Top of Extracted information
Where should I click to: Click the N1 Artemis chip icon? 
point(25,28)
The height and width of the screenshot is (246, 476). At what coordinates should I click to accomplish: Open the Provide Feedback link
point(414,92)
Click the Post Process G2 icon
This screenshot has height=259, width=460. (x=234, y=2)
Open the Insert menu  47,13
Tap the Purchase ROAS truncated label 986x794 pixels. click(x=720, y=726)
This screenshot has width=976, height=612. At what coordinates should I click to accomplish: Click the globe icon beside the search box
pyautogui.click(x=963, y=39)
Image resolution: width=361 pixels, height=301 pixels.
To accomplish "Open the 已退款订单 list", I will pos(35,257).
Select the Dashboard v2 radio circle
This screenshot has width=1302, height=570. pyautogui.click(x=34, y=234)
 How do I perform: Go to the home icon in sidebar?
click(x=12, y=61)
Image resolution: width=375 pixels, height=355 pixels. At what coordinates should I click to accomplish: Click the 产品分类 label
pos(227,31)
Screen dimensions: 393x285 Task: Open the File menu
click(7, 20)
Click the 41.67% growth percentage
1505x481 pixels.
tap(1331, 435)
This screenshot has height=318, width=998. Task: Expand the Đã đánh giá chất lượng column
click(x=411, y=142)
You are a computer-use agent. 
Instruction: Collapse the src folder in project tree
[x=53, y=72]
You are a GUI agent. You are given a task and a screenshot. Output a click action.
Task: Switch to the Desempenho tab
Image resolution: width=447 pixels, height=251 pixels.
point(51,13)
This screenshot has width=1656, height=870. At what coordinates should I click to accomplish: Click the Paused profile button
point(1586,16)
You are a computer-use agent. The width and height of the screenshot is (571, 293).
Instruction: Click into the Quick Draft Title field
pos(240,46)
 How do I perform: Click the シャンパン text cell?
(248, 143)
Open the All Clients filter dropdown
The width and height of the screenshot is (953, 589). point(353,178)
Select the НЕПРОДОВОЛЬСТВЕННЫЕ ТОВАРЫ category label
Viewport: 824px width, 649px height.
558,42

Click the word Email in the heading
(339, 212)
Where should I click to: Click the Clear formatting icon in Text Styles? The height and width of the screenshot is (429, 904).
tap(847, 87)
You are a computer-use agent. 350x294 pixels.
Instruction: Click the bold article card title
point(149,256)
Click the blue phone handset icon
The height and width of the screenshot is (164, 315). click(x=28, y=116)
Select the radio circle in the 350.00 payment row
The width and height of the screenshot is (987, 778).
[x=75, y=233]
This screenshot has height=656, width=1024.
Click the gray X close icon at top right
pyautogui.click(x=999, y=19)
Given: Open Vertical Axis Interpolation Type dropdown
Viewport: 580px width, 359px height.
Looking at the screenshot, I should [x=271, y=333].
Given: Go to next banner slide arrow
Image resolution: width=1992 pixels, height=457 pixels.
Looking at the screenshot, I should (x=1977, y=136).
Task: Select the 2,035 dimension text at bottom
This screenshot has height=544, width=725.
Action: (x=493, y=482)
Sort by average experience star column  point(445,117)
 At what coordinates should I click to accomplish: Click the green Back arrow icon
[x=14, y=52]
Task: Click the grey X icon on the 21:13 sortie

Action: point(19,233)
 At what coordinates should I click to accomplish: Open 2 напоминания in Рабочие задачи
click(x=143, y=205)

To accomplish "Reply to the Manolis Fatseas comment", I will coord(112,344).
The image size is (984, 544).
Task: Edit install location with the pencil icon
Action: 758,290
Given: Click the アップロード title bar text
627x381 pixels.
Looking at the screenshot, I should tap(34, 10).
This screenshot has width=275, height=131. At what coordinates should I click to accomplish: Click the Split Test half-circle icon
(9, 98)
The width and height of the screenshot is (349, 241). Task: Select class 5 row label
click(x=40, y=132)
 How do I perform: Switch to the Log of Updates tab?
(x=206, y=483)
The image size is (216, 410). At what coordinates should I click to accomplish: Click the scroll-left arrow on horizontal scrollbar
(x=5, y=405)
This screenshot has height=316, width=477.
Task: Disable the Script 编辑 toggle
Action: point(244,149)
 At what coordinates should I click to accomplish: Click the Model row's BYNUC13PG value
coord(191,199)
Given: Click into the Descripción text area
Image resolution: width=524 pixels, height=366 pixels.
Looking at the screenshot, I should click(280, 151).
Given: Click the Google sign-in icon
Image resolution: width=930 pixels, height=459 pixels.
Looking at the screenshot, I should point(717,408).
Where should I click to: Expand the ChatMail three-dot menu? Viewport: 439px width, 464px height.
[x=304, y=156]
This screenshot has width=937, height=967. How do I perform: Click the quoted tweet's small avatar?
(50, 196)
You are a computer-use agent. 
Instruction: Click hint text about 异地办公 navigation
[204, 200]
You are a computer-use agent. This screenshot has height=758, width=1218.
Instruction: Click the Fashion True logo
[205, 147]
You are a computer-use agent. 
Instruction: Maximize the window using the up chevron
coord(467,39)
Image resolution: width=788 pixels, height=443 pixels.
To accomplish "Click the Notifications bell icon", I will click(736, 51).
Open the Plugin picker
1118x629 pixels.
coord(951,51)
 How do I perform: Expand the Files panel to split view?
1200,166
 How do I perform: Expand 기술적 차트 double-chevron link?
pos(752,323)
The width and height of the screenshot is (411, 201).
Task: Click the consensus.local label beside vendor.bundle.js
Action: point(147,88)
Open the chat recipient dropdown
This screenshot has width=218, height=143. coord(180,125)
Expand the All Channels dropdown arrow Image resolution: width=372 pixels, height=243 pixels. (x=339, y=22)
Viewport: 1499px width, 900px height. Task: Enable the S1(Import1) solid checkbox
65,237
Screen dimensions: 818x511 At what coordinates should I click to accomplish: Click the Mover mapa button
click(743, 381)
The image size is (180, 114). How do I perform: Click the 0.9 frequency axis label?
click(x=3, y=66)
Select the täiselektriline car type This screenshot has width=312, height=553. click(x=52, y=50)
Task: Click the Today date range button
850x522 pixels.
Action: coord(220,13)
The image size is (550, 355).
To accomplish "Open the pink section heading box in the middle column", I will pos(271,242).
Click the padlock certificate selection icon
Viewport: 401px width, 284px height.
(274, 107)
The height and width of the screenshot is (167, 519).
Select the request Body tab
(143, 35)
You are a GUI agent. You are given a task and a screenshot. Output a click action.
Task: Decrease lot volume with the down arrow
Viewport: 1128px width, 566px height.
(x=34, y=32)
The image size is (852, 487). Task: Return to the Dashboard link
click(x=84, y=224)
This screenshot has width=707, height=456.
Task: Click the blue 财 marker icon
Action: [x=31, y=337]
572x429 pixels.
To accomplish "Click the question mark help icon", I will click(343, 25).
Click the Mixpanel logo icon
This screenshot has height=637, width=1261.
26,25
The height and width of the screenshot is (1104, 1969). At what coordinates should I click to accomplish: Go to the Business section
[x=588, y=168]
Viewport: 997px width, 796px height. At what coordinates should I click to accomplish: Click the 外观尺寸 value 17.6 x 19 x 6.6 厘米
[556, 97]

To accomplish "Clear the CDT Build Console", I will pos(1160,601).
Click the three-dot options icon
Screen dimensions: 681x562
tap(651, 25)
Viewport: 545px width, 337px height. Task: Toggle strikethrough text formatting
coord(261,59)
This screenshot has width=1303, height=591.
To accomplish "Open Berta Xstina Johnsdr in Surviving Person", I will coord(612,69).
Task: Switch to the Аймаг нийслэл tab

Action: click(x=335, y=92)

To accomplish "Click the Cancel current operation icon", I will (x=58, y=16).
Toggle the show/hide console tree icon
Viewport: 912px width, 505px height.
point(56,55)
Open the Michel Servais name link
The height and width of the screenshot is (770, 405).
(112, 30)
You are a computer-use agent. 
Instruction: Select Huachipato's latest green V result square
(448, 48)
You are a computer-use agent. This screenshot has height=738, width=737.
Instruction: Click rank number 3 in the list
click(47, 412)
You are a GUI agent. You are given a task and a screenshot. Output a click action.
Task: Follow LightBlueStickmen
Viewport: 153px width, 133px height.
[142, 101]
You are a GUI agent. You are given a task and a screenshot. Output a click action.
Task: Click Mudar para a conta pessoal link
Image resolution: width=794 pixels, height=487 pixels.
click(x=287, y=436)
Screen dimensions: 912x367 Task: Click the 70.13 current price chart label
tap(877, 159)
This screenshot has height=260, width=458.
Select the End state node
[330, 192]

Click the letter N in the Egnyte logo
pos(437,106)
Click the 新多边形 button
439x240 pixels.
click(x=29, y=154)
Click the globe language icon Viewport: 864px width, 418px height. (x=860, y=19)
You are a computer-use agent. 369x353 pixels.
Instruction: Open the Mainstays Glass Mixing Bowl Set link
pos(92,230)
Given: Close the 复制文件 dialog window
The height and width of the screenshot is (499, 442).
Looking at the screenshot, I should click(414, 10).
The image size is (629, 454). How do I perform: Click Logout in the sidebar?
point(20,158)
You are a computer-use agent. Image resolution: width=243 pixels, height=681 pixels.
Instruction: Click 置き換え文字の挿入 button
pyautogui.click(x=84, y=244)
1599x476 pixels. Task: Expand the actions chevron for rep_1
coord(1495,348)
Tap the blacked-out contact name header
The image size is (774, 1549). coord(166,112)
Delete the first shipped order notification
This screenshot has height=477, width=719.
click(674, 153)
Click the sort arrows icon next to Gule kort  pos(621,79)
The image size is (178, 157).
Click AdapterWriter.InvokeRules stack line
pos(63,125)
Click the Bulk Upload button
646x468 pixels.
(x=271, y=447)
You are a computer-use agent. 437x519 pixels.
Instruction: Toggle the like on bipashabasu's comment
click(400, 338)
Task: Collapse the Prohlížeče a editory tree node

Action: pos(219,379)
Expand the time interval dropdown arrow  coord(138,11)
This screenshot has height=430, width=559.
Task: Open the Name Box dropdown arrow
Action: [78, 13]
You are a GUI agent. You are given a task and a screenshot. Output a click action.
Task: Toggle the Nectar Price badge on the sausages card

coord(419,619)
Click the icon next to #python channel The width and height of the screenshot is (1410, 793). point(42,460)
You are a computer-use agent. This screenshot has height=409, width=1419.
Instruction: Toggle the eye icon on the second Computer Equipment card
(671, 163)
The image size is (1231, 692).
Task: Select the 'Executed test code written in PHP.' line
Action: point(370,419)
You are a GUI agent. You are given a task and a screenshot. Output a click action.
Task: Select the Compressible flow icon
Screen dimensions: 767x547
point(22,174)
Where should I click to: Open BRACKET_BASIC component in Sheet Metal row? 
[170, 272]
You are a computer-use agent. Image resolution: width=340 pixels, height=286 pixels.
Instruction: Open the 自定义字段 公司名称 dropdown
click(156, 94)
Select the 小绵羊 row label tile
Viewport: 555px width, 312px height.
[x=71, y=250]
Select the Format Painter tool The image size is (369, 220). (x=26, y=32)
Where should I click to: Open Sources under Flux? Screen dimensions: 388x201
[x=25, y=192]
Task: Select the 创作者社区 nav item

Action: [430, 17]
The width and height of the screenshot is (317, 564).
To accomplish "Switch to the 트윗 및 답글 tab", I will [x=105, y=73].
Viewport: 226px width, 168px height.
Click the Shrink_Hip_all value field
Bottom of Extracted information
## Task statement
Set down precisely the lines above between the line holding "Viewport: 912px width, 505px height." and the line holding "Click the globe language", inclusive, and nothing beyond them.

## Exercise response
Viewport: 912px width, 505px height.
point(56,55)
Open the Michel Servais name link
The height and width of the screenshot is (770, 405).
(112, 30)
You are a computer-use agent. 
Instruction: Select Huachipato's latest green V result square
(448, 48)
You are a computer-use agent. This screenshot has height=738, width=737.
Instruction: Click rank number 3 in the list
click(47, 412)
You are a GUI agent. You are given a task and a screenshot. Output a click action.
Task: Follow LightBlueStickmen
Viewport: 153px width, 133px height.
[142, 101]
You are a GUI agent. You are given a task and a screenshot. Output a click action.
Task: Click Mudar para a conta pessoal link
Image resolution: width=794 pixels, height=487 pixels.
click(x=287, y=436)
Screen dimensions: 912x367 Task: Click the 70.13 current price chart label
tap(877, 159)
This screenshot has height=260, width=458.
Select the End state node
[330, 192]

Click the letter N in the Egnyte logo
pos(437,106)
Click the 新多边形 button
439x240 pixels.
click(x=29, y=154)
Click the globe language icon Viewport: 864px width, 418px height. (x=860, y=19)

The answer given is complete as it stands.